Formazione, design sensoriale e le sfide per il futuro della comunicazione: tutto quello che è successo a Vinitaly in Lounge AIS
Se c'è una lezione che ci portiamo a casa da questo Vinitaly, è che il mondo del vino ha bisogno di parole nuove, di spazi ripensati e di una memoria forte per poter guardare al domani, e quest'anno la Lounge AIS, al primo piano del Padiglione 10, si è trasformata esattamente in questo: non un semplice rifugio dalla frenesia della fiera, ma un vero e proprio incubatore di idee. La fiera è stata l'occasione per ribadire la vocazione di AIS come ETS: in uno dei momenti più sentiti, il Presidente Nazionale Sandro Camilli ha siglato il rinnovo del protocollo con l'Associazione Nazionale Le Donne del Vino, un progetto concreto nato per onorare la memoria di Donatella Briosi e Marisa Leo che offre borse di studio integrali alle giovani studentesse meritevoli, trasformando l'alta formazione in un veicolo di indipendenza economica. Sempre in tema di nuove generazioni e talento femminile, la Lounge ha ospitato l'energia delle Sbarbatelle d'Italia in un talk condotto da Paolo Poncino che ha acceso i riflettori sulle giovani produttrici che stanno ridisegnando il volto dell'imprenditoria agricola, un'energia vitale che ha poi trovato la sua naturale estensione nel tasting andato in scena in Sala Tulipano, per una magnifica degustazione finale dedicata alle eccellenze dei loro territori.

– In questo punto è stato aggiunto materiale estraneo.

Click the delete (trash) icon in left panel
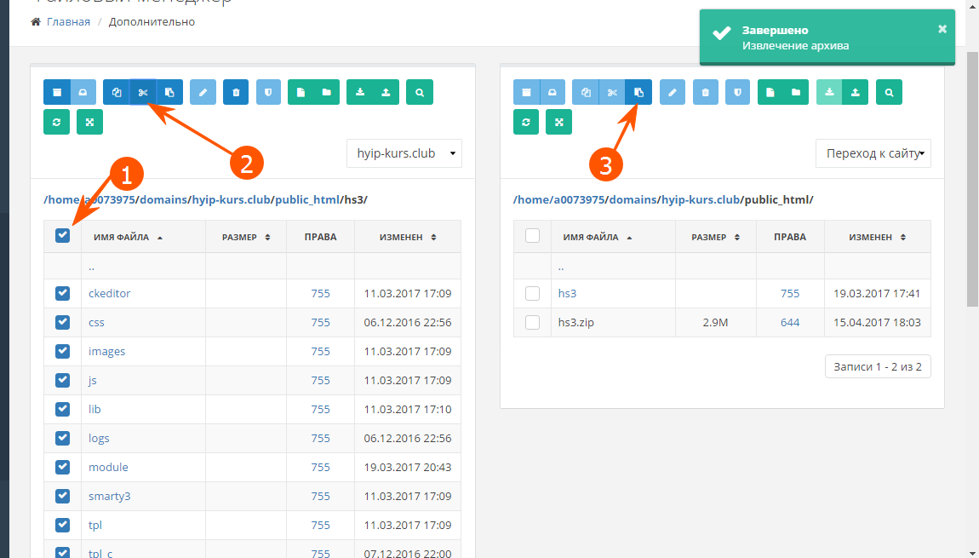This screenshot has width=979, height=558. [236, 92]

La Lounge AIS a Vinitaly 2026 è stata un vero incubatore di idee. Dalla firma del protocollo per l'emancipazione femminile con le Donne del Vino alle lezioni di comunicazione di Riccardo Cotarella, fino al talento delle Sbarbatelle d'Italia, al progetto di memoria storica "Il Torchio" e alle riflessioni sull'architettura sensoriale. Un racconto corale per tracciare le nuove rotte del vino italiano.
Ma come si racconta tutto questo ai giovani? Questa la domanda centrale che ha animato la presentazione de Il vino, la mia vita, l'ultimo libro di Riccardo Cotarella, il quale ha messo in luce il "paradosso dell'eccellenza" italiana e invitato i sommelier a decostruire il lessico tecnico per diventare veri e propri "traduttori di emozioni". E poiché non c'è futuro senza radici, grande interesse ha suscitato la presentazione de Il Torchio, l'archivio digitale prodotto dalla società partner Weiji, nato per salvare dall'oblio testi rari ed estrarre dalla storia ciò che merita di essere tramandato. A chiudere il cerchio, scardinando le nostre certezze sulla percezione degli spazi, è stato l'incontro L'architettura del vino e il design sensoriale, realizzato in collaborazione con la società Lombardini22, principale gruppo italiano di architettura e ingegneria, specializzato nella progettazione multidisciplinare di spazi commerciali, lavorativi e dell'ospitalità con un forte focus sull'innovazione e le neuroscienze, animato dagli architetti Elena Gregori, Antonio Romanò e Ruffo Wolf: un appuntamento in cui il focus si è spostato dalla mera estetica visiva al ruolo dell'olfatto nella progettazione, per immaginare la cantina del domani non più come un semplice contenitore, ma come un autentico "regista sensoriale" capace di preparare il visitatore alla degustazione.